Talk at Open Source India 2023

Introduction: A challenge unveiled

I had the pleasure of presenting a talk at Open Source India 2023 recently, where I shared an intriguing problem I encountered while working on my project, Canvasboard (Open Source). The issue was simple yet perplexing: a spike in 5xx errors during rolling updates in kubernetes env. This wasn’t just any bug; it was one that stubbornly refused to be solved until I dug deep into the inner workings of Node.js, Docker, and NPM.

Graceful Shutdowns – Why they matter

Graceful shutdowns are crucial in ensuring that an application can stop processing requests properly, close connections, and finish any pending tasks before shutting down. In the case of our Node.js application, we had programmed these shutdown signals, yet during containerized deployment, these signals seemed to vanish into thin air.

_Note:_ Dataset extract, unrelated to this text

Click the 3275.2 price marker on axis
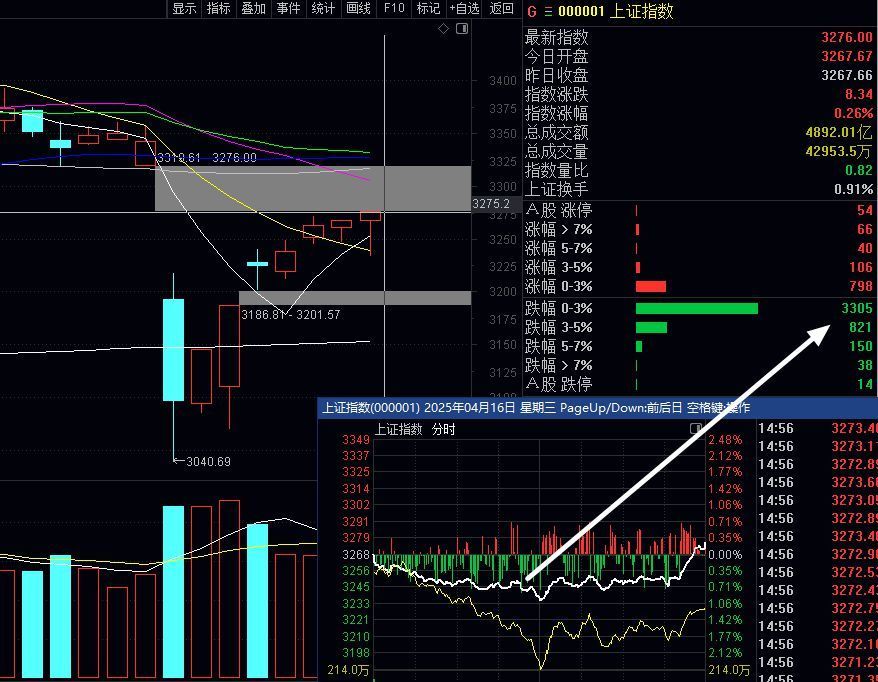This screenshot has height=682, width=878. tap(491, 204)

Problem: The mysterious 5xx spike

The problem surfaced when our dockerized Node.js application was being deployed. Despite programming graceful shutdowns and handling termination signals, we noticed a significant spike in 5xx errors during rolling updates. This was particularly frustrating because everything worked perfectly in local environments, but once inside a container, the errors persisted.

Initially, we thought the problem was correlated with CPU and memory spikes, which occur due to the container shutting down and the subsequent start of a new container. However, this assumption turned out to be incorrect.

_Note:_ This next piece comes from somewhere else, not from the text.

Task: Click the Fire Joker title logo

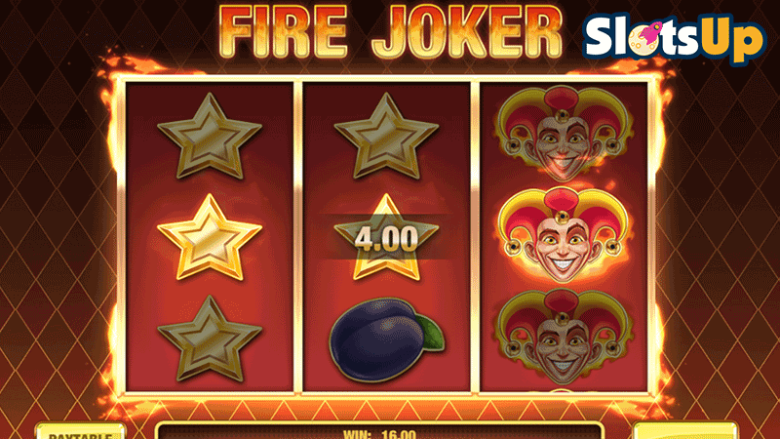Action: point(390,33)
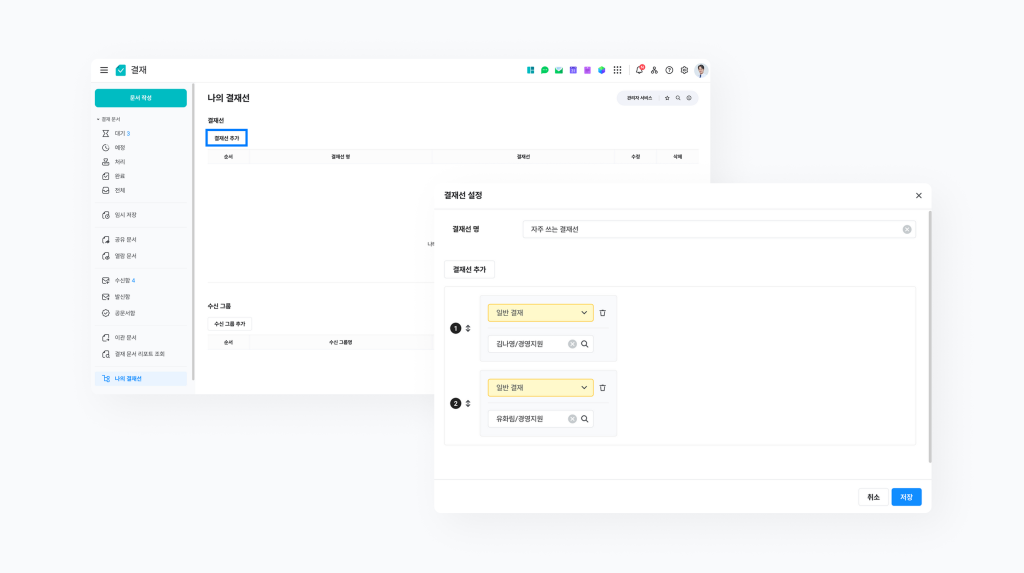This screenshot has height=573, width=1024.
Task: Delete approval step 1 with trash icon
Action: tap(603, 313)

Analyzing the Setup – What could be wrong?

To get to the bottom of this, I started by looking into how the Node.js process was being initiated within the container. In our Canvasboard project, we used npm run start to kick off the application—a common method employed by many to run Node.js applications, but despite our best efforts, the 5xx issues persisted. Even more perplexing was the absence of termination signal logs, which led me to question whether the process was receiving any signals at all.

Understanding PID 1 in Docker

I dug deeper into the concept of PID 1 in Docker. In a Docker container, the first process that runs becomes PID 1, which comes with specific responsibilities, including reaping orphaned zombie processes and handling termination signals. If this process doesn’t correctly handle these signals, it could explain why our application wasn’t shutting down gracefully.

The role of NPM in the problem

As I examined our setup, I realized that while NPM could relay signals to its child processes, there was a hitch when a shell (sh -c) was involved. This shell was being introduced, unbeknownst to us, when npm run start was executed inside a debian-based Docker image. The shell blocked the signals from reaching the Node.js process, which explained why our shutdown logic wasn’t working as intended.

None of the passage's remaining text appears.